┌──

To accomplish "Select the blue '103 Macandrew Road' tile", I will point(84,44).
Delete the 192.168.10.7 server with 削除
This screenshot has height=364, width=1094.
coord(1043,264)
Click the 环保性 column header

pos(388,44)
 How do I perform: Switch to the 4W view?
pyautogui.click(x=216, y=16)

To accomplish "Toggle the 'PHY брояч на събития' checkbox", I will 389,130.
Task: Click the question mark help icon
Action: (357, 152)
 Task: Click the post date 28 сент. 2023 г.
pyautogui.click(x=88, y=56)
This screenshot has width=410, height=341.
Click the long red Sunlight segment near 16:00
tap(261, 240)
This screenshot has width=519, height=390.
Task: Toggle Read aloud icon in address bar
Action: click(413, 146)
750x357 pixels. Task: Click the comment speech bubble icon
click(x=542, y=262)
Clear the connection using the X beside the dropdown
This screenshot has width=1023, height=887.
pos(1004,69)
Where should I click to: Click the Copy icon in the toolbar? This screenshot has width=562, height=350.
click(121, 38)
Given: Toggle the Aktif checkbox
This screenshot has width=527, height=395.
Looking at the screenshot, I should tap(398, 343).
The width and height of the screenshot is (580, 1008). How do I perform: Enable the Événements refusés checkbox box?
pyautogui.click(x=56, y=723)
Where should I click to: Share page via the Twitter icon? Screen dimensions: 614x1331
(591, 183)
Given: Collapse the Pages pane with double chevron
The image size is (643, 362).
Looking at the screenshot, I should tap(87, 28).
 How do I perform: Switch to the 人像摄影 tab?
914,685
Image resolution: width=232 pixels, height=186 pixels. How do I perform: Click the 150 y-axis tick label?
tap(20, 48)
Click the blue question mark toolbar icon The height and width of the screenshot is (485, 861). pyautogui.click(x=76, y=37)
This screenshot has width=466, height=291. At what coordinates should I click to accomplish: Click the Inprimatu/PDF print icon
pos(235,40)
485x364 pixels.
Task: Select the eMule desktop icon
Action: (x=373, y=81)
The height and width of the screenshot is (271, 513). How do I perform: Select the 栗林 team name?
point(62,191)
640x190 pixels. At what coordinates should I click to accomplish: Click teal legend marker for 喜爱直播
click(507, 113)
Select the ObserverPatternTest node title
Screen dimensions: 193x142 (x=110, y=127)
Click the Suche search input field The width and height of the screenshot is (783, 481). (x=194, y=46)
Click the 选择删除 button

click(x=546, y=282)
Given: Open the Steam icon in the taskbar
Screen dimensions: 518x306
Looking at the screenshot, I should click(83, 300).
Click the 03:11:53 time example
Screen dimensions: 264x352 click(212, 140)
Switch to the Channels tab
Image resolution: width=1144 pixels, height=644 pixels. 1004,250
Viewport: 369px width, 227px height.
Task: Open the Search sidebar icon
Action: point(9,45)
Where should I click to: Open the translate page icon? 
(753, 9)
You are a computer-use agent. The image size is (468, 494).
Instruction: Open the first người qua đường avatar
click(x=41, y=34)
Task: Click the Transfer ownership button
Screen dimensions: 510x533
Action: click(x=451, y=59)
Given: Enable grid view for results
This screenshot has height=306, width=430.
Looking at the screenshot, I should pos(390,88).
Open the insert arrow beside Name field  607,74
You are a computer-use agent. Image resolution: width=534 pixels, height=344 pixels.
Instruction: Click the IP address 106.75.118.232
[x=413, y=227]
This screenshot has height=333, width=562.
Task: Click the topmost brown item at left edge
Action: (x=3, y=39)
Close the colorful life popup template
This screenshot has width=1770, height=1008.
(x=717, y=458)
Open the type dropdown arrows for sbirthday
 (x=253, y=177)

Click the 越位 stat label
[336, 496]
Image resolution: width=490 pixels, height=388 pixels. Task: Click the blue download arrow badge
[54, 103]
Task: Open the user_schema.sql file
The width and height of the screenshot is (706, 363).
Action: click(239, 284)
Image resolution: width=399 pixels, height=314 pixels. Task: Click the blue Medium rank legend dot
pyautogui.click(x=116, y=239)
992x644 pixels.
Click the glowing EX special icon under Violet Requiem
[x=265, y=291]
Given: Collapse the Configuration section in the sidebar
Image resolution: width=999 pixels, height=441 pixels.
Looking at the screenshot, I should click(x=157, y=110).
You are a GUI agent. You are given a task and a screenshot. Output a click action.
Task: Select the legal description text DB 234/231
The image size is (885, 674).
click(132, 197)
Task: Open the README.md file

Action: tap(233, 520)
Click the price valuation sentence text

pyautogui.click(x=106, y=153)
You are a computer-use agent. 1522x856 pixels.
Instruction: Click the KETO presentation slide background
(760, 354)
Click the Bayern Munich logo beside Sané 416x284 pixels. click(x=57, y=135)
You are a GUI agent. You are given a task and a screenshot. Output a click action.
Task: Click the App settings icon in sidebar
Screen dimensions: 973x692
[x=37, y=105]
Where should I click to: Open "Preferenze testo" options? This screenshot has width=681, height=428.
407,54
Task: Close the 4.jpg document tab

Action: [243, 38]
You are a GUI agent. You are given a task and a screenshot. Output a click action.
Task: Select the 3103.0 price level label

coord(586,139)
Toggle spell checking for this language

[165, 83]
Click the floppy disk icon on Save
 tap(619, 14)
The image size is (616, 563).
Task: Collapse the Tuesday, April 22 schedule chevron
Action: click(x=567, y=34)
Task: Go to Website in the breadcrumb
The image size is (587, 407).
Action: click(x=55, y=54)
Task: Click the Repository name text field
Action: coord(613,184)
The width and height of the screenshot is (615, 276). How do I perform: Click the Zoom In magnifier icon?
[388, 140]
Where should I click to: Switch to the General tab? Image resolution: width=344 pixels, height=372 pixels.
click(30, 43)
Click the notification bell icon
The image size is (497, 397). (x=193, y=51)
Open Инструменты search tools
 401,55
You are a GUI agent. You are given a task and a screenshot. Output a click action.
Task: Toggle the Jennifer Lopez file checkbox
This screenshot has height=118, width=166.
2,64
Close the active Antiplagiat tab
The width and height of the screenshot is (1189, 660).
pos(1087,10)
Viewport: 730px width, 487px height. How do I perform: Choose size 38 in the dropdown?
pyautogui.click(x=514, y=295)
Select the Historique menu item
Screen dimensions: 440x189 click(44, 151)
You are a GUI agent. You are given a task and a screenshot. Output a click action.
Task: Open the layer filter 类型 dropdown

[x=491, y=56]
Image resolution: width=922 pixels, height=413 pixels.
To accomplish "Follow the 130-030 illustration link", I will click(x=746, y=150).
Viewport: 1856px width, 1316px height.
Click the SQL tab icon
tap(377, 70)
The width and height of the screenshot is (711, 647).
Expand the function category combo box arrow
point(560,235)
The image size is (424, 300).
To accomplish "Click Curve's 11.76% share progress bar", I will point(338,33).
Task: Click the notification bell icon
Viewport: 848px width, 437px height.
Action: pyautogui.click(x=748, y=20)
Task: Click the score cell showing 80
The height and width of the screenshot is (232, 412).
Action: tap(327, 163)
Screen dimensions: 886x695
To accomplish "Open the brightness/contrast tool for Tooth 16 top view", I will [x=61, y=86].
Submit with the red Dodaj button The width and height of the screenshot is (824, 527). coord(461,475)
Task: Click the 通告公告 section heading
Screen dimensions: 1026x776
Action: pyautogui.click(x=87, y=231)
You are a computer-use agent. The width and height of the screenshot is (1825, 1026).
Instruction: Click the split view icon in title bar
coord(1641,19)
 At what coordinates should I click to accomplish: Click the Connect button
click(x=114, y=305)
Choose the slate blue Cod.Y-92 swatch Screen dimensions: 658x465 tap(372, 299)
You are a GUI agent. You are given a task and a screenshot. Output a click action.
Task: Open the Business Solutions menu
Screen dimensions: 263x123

└──

Your task |
Output the whole listing again, keeping every line identical.

Output |
To accomplish "Select the blue '103 Macandrew Road' tile", I will point(84,44).
Delete the 192.168.10.7 server with 削除
This screenshot has height=364, width=1094.
coord(1043,264)
Click the 环保性 column header

pos(388,44)
 How do I perform: Switch to the 4W view?
pyautogui.click(x=216, y=16)

To accomplish "Toggle the 'PHY брояч на събития' checkbox", I will 389,130.
Task: Click the question mark help icon
Action: (357, 152)
 Task: Click the post date 28 сент. 2023 г.
pyautogui.click(x=88, y=56)
This screenshot has width=410, height=341.
Click the long red Sunlight segment near 16:00
tap(261, 240)
This screenshot has width=519, height=390.
Task: Toggle Read aloud icon in address bar
Action: click(413, 146)
750x357 pixels. Task: Click the comment speech bubble icon
click(x=542, y=262)
Clear the connection using the X beside the dropdown
This screenshot has width=1023, height=887.
pos(1004,69)
Where should I click to: Click the Copy icon in the toolbar? This screenshot has width=562, height=350.
click(121, 38)
Given: Toggle the Aktif checkbox
This screenshot has width=527, height=395.
Looking at the screenshot, I should tap(398, 343).
The width and height of the screenshot is (580, 1008). How do I perform: Enable the Événements refusés checkbox box?
pyautogui.click(x=56, y=723)
Where should I click to: Share page via the Twitter icon? Screen dimensions: 614x1331
(591, 183)
Given: Collapse the Pages pane with double chevron
The image size is (643, 362).
Looking at the screenshot, I should tap(87, 28).
 How do I perform: Switch to the 人像摄影 tab?
914,685
Image resolution: width=232 pixels, height=186 pixels. How do I perform: Click the 150 y-axis tick label?
tap(20, 48)
Click the blue question mark toolbar icon The height and width of the screenshot is (485, 861). pyautogui.click(x=76, y=37)
This screenshot has width=466, height=291. At what coordinates should I click to accomplish: Click the Inprimatu/PDF print icon
pos(235,40)
485x364 pixels.
Task: Select the eMule desktop icon
Action: (x=373, y=81)
The height and width of the screenshot is (271, 513). How do I perform: Select the 栗林 team name?
point(62,191)
640x190 pixels. At what coordinates should I click to accomplish: Click teal legend marker for 喜爱直播
click(507, 113)
Select the ObserverPatternTest node title
Screen dimensions: 193x142 (x=110, y=127)
Click the Suche search input field The width and height of the screenshot is (783, 481). (x=194, y=46)
Click the 选择删除 button

click(x=546, y=282)
Given: Open the Steam icon in the taskbar
Screen dimensions: 518x306
Looking at the screenshot, I should click(83, 300).
Click the 03:11:53 time example
Screen dimensions: 264x352 click(212, 140)
Switch to the Channels tab
Image resolution: width=1144 pixels, height=644 pixels. 1004,250
Viewport: 369px width, 227px height.
Task: Open the Search sidebar icon
Action: point(9,45)
Where should I click to: Open the translate page icon? 
(753, 9)
You are a computer-use agent. The image size is (468, 494).
Instruction: Open the first người qua đường avatar
click(x=41, y=34)
Task: Click the Transfer ownership button
Screen dimensions: 510x533
Action: click(x=451, y=59)
Given: Enable grid view for results
This screenshot has height=306, width=430.
Looking at the screenshot, I should pos(390,88).
Open the insert arrow beside Name field  607,74
You are a computer-use agent. Image resolution: width=534 pixels, height=344 pixels.
Instruction: Click the IP address 106.75.118.232
[x=413, y=227]
This screenshot has height=333, width=562.
Task: Click the topmost brown item at left edge
Action: (x=3, y=39)
Close the colorful life popup template
This screenshot has width=1770, height=1008.
(x=717, y=458)
Open the type dropdown arrows for sbirthday
 (x=253, y=177)

Click the 越位 stat label
[336, 496]
Image resolution: width=490 pixels, height=388 pixels. Task: Click the blue download arrow badge
[54, 103]
Task: Open the user_schema.sql file
The width and height of the screenshot is (706, 363).
Action: click(239, 284)
Image resolution: width=399 pixels, height=314 pixels. Task: Click the blue Medium rank legend dot
pyautogui.click(x=116, y=239)
992x644 pixels.
Click the glowing EX special icon under Violet Requiem
[x=265, y=291]
Given: Collapse the Configuration section in the sidebar
Image resolution: width=999 pixels, height=441 pixels.
Looking at the screenshot, I should click(x=157, y=110).
You are a GUI agent. You are given a task and a screenshot. Output a click action.
Task: Select the legal description text DB 234/231
The image size is (885, 674).
click(132, 197)
Task: Open the README.md file

Action: tap(233, 520)
Click the price valuation sentence text

pyautogui.click(x=106, y=153)
You are a computer-use agent. 1522x856 pixels.
Instruction: Click the KETO presentation slide background
(760, 354)
Click the Bayern Munich logo beside Sané 416x284 pixels. click(x=57, y=135)
You are a GUI agent. You are given a task and a screenshot. Output a click action.
Task: Click the App settings icon in sidebar
Screen dimensions: 973x692
[x=37, y=105]
Where should I click to: Open "Preferenze testo" options? This screenshot has width=681, height=428.
407,54
Task: Close the 4.jpg document tab

Action: [243, 38]
You are a GUI agent. You are given a task and a screenshot. Output a click action.
Task: Select the 3103.0 price level label

coord(586,139)
Toggle spell checking for this language

[165, 83]
Click the floppy disk icon on Save
 tap(619, 14)
The image size is (616, 563).
Task: Collapse the Tuesday, April 22 schedule chevron
Action: click(x=567, y=34)
Task: Go to Website in the breadcrumb
The image size is (587, 407).
Action: click(x=55, y=54)
Task: Click the Repository name text field
Action: coord(613,184)
The width and height of the screenshot is (615, 276). How do I perform: Click the Zoom In magnifier icon?
[388, 140]
Where should I click to: Switch to the General tab? Image resolution: width=344 pixels, height=372 pixels.
click(30, 43)
Click the notification bell icon
The image size is (497, 397). (x=193, y=51)
Open Инструменты search tools
 401,55
You are a GUI agent. You are given a task and a screenshot. Output a click action.
Task: Toggle the Jennifer Lopez file checkbox
This screenshot has height=118, width=166.
2,64
Close the active Antiplagiat tab
The width and height of the screenshot is (1189, 660).
pos(1087,10)
Viewport: 730px width, 487px height. How do I perform: Choose size 38 in the dropdown?
pyautogui.click(x=514, y=295)
Select the Historique menu item
Screen dimensions: 440x189 click(44, 151)
You are a GUI agent. You are given a task and a screenshot. Output a click action.
Task: Open the layer filter 类型 dropdown

[x=491, y=56]
Image resolution: width=922 pixels, height=413 pixels.
To accomplish "Follow the 130-030 illustration link", I will click(x=746, y=150).
Viewport: 1856px width, 1316px height.
Click the SQL tab icon
tap(377, 70)
The width and height of the screenshot is (711, 647).
Expand the function category combo box arrow
point(560,235)
The image size is (424, 300).
To accomplish "Click Curve's 11.76% share progress bar", I will point(338,33).
Task: Click the notification bell icon
Viewport: 848px width, 437px height.
Action: pyautogui.click(x=748, y=20)
Task: Click the score cell showing 80
The height and width of the screenshot is (232, 412).
Action: tap(327, 163)
Screen dimensions: 886x695
To accomplish "Open the brightness/contrast tool for Tooth 16 top view", I will [x=61, y=86].
Submit with the red Dodaj button The width and height of the screenshot is (824, 527). coord(461,475)
Task: Click the 通告公告 section heading
Screen dimensions: 1026x776
Action: pyautogui.click(x=87, y=231)
You are a computer-use agent. The width and height of the screenshot is (1825, 1026).
Instruction: Click the split view icon in title bar
coord(1641,19)
 At what coordinates should I click to accomplish: Click the Connect button
click(x=114, y=305)
Choose the slate blue Cod.Y-92 swatch Screen dimensions: 658x465 tap(372, 299)
You are a GUI agent. You are given a task and a screenshot. Output a click action.
Task: Open the Business Solutions menu
Screen dimensions: 263x123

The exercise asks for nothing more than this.